Sunday, August 23, 2009

Those Who Can't Do, Teach?

I don't know where that saying originated but I heard it several times over the years. It may be true in a very few circumstances but I don't think very often.

I started my nursing career working in ICU/CCU. The hospital, where I was first employed, was just opening their first unit and a group of us were being trained to staff it. ICU/CCU is a very exciting place to begin a nursing career. It gives the nurse an opportunity to really focus on a limited number of patients and it provides the assistance of high tech monitoring equipment to assess what's going on inside the patient.

The RN working in ICU/CCU really gets to have close contact with his/her patient, from giving the bed bath, emptying the bed pan, holding their hands, to providing all the medications and treatments needed. It is a very stressful place to work because of the seriousness of most of the medical conditions found in that kind of an environment. You also meet more death there and as a young nurse I was not comfortable with death. When I had to go out to tell a family that a loved one had died, there was no doubt on my face what my mission was. I looked like a character from the movie about the zombies.

I went home every day after work and replayed the tapes in my head of what I did throughout the shift to analyze whether there was anything I could have done better or different. Sleep wasn't easy to come by for those two years that I worked in that unit. The staffing, as often is the case in many hospitals, got worse and worse and I decided I needed to find a place to work where I wouldn't spend all my off time stressing about it.
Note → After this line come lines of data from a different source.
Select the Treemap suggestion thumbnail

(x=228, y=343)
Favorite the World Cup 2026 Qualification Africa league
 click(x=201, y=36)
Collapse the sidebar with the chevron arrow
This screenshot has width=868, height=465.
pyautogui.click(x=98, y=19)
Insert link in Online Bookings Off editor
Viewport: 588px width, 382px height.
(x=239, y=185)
My best friend Jan, who graduated with me from nursing school, was working at our local university. She told me I ought to come try teaching. I could be a clinical instructor. Say what? Teaching, me? I wasn't even a good student. She said well you are a good clinical nurse and that's all you need.

My turning point was the day I had to take charge of our 13 bed unit with only one technical nurse and an orderly. I thought yep, teaching, me. It was either that or the mental ward. That wasn't a hard choice so I packed up my ugly cap and my stethoscope and applied for the clinical instructor job.

At the same time I started teaching, I also enrolled in a graduate program in Houston. Even though a graduate education wasn't required at that time to be a clinical instructor, I felt I needed it. If this was going to be something I wanted to do for a while, I had better be qualified.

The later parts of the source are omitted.